Aim: Format the lines below as a JSON list of strings with one string per line, skipping any blank lines. Leave the pictures out of the answer.

Click-target data
--

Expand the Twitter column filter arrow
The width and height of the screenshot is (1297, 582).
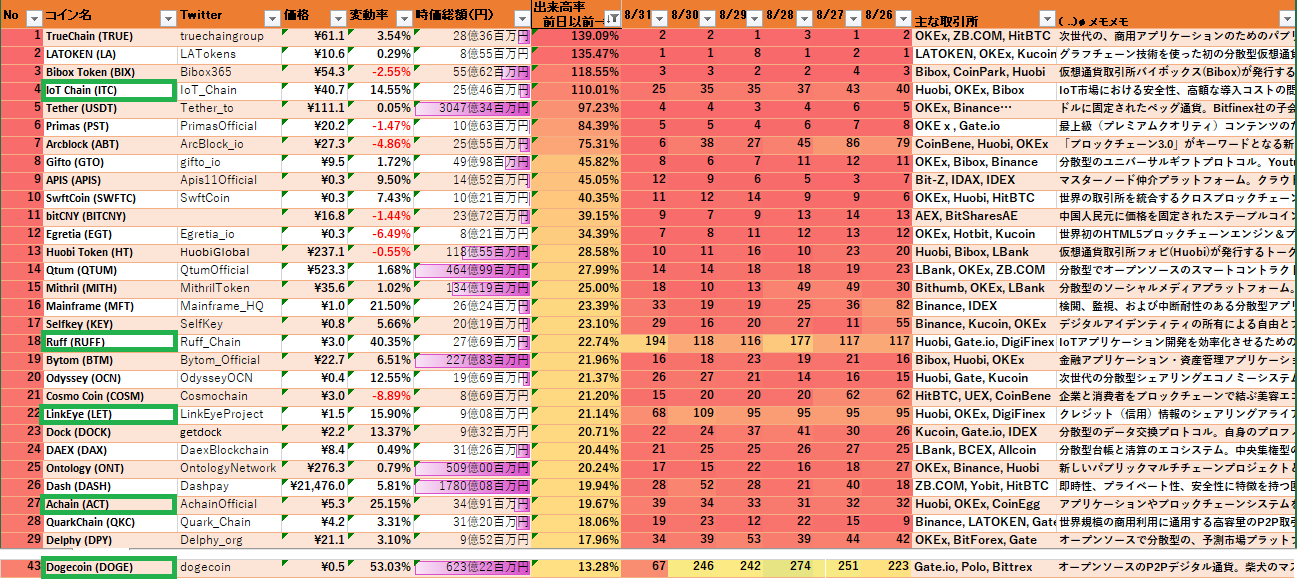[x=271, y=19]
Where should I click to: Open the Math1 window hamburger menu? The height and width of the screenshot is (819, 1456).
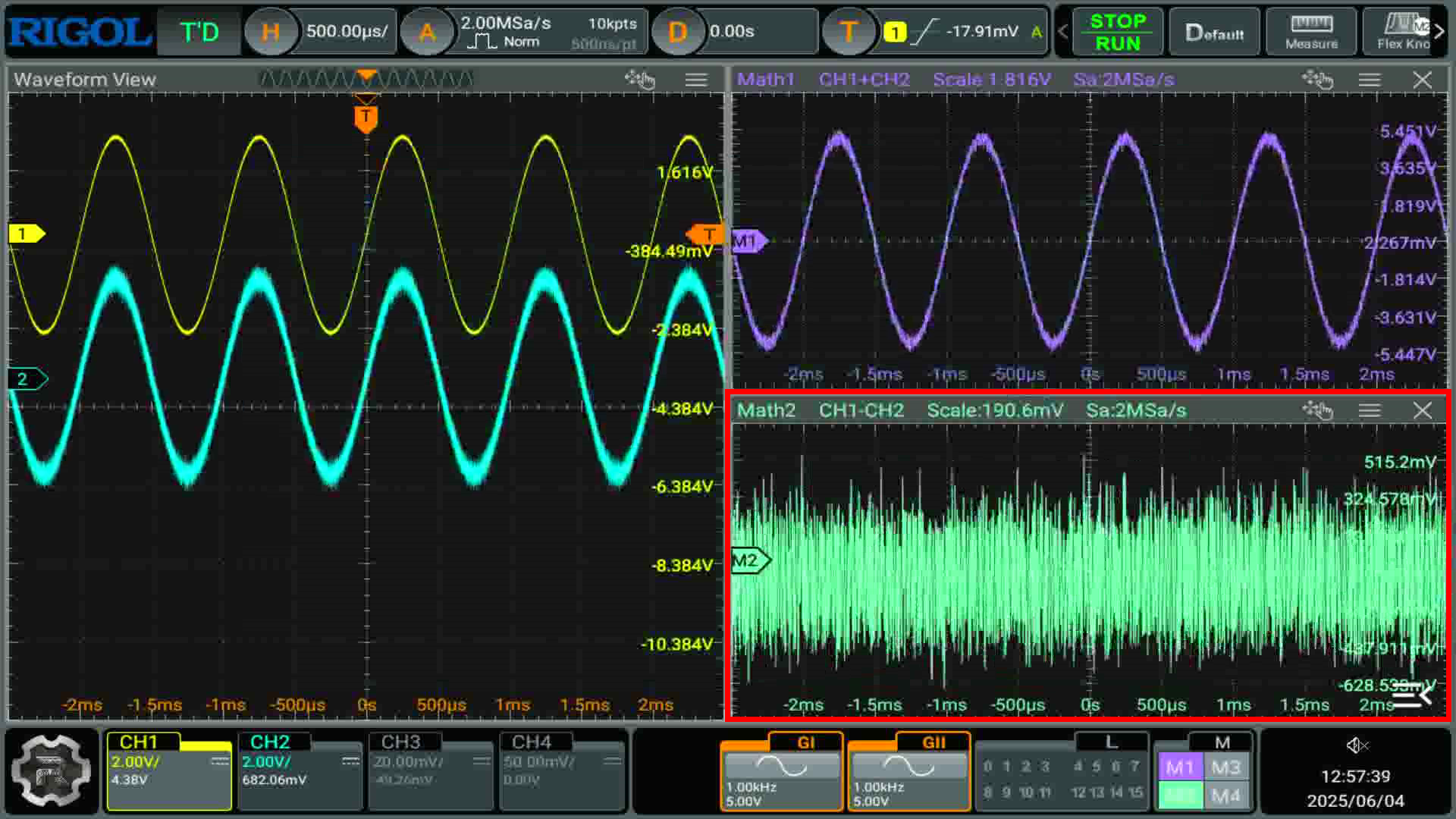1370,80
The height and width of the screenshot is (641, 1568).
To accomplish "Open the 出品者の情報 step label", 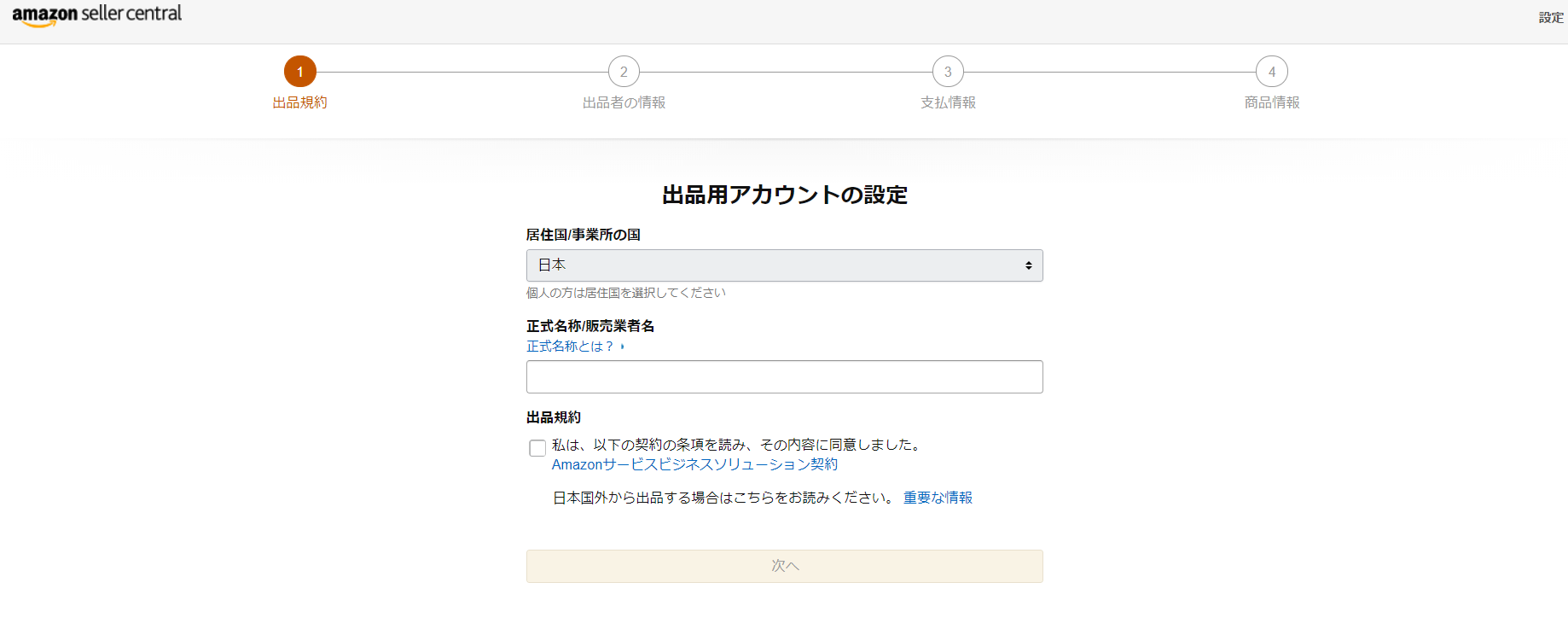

--

The output:
[
  "Expand the Twitter column filter arrow",
  "The width and height of the screenshot is (1297, 582).",
  "[x=271, y=19]",
  "Where should I click to: Open the Math1 window hamburger menu? The height and width of the screenshot is (819, 1456).",
  "1370,80",
  "The height and width of the screenshot is (641, 1568).",
  "To accomplish \"Open the 出品者の情報 step label\", "
]